* [Quoted passage]
Helena de Laurens stars in Marion Siéfert’s _ jeanne_dark _ at FIAF’s Crossing the Line Festival (photo © Matthieu Bareyre)

September 9 – October 28
Exhibition: “Clin d’oeil,” by Omar Ba, FIAF Gallery, free

Wednesday, September 14, and Thursday, September 15
Theater: _ jeanne_dark _, by Marion Siéfert, starring Helena de Laurens, North American premiere, FIAF Florence Gould Hall, $40, 7:30

Wednesday, September 21
Theater: Traces – Speech to African Nations, by Felwine Sarr and Étienne Minoungou, with Étienne Minoungou and Simon Winsé, New York premiere, Abrons Arts Center, $25, 8:30

Thursday, September 22, through Saturday, September 24
Dance: And so you see… our honourable blue sky and ever enduring sun… can only be consumed slice by slice…, by Robyn Orlin, performed by Albert Ibokwe Khoza, US premiere, New York Live Arts, $15-$35, 7:30

Saturday, September 24
Theater: Freedom, I’ll have lived your dream until the very last day, by Felwine Sarr and Dorcy Rugamba, featuring Marie-Laure Crochant, Majnun, Felwine Sarr, and T.I.E., North American premiere, Florence Gould Hall, $40, 7:30

Bruno Latour and Frédérique Aït-Touati’s Terrestrial Trilogy closes out FIAF fest (photo © zonecritiquecie)

* [Entries shown]
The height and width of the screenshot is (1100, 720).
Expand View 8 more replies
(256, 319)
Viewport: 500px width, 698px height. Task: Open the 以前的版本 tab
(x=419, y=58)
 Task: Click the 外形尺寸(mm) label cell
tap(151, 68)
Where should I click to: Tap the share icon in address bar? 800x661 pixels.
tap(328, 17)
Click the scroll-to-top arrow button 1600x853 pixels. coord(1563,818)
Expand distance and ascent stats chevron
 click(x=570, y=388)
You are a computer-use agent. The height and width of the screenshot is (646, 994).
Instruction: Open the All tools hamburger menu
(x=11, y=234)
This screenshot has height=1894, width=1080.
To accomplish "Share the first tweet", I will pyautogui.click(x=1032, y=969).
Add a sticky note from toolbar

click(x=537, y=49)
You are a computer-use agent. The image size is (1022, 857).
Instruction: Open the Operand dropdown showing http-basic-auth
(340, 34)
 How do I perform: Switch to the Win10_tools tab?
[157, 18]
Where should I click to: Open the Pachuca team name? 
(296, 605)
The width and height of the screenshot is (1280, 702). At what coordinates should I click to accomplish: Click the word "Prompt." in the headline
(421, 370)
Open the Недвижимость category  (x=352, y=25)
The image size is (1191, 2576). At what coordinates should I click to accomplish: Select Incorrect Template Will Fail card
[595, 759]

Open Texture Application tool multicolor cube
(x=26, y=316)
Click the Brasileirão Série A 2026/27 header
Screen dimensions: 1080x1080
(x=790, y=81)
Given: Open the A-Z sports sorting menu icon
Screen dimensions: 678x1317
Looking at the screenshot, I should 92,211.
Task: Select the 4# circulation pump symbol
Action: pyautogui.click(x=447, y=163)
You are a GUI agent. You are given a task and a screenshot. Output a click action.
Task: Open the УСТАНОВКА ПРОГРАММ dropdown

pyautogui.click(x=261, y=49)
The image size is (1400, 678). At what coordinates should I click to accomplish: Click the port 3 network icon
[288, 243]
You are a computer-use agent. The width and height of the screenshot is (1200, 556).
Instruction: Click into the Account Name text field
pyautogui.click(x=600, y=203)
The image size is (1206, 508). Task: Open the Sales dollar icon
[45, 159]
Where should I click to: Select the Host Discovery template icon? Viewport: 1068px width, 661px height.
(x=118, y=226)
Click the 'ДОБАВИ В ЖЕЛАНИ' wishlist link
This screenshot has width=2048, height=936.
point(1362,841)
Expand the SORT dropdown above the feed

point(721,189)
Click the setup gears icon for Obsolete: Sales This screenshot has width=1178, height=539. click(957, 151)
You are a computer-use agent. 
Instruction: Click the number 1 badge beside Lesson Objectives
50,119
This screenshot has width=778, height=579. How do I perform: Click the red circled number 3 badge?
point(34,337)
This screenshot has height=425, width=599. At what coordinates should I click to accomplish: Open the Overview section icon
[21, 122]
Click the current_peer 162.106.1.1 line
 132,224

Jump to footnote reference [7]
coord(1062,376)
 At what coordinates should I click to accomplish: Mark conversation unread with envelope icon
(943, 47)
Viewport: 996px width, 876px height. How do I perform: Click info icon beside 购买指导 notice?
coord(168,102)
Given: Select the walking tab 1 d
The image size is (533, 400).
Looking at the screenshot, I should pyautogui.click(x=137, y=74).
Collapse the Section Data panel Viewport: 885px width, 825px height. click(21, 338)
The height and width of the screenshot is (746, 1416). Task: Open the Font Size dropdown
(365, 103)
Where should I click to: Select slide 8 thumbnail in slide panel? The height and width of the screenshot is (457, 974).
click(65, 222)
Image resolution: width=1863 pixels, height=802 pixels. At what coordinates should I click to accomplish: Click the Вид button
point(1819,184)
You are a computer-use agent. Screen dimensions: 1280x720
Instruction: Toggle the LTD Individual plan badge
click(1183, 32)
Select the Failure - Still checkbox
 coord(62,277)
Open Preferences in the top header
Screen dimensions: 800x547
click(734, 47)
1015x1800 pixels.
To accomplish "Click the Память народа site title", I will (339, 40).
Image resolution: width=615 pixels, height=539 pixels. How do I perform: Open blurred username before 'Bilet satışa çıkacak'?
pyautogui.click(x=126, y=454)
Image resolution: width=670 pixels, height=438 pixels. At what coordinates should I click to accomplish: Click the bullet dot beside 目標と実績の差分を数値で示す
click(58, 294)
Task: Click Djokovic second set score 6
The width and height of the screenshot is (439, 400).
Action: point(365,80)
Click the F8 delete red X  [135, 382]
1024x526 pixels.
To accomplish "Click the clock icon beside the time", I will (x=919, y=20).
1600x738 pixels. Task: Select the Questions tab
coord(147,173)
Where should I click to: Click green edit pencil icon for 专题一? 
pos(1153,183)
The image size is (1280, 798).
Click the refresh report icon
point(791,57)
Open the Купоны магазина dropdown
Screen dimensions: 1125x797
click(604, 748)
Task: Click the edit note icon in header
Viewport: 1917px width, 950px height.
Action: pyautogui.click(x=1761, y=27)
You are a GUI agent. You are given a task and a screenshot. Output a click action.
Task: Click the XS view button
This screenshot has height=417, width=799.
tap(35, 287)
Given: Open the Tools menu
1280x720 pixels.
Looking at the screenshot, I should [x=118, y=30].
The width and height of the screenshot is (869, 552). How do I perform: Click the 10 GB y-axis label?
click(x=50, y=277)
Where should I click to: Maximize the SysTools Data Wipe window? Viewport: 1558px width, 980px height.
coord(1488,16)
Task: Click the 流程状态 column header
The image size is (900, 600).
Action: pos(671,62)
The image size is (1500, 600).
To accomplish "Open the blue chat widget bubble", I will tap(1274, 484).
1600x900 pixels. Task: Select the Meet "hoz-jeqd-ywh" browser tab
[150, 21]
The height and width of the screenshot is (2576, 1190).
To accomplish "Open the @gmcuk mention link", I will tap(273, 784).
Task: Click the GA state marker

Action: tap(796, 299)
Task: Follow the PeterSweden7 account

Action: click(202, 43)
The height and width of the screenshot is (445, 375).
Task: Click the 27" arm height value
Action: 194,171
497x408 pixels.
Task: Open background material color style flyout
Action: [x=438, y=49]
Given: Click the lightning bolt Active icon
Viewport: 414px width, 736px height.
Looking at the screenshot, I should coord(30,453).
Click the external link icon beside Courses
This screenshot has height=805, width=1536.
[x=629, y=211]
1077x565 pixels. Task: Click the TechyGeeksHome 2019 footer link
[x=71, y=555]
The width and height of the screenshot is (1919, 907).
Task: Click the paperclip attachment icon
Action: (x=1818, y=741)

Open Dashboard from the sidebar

* [Exercise instructions]
(a) In the festival listing, at which venue is Traces – Speech to African Nations performed?
(b) Copy the festival listing word for word, starting at "Thursday, September 22, through" and ending at "(photo © zonecritiquecie)".

* [Outputs by task]
(a) Abrons Arts Center

(b)
Thursday, September 22, through Saturday, September 24
Dance: And so you see… our honourable blue sky and ever enduring sun… can only be consumed slice by slice…, by Robyn Orlin, performed by Albert Ibokwe Khoza, US premiere, New York Live Arts, $15-$35, 7:30

Saturday, September 24
Theater: Freedom, I’ll have lived your dream until the very last day, by Felwine Sarr and Dorcy Rugamba, featuring Marie-Laure Crochant, Majnun, Felwine Sarr, and T.I.E., North American premiere, Florence Gould Hall, $40, 7:30

Bruno Latour and Frédérique Aït-Touati’s Terrestrial Trilogy closes out FIAF fest (photo © zonecritiquecie)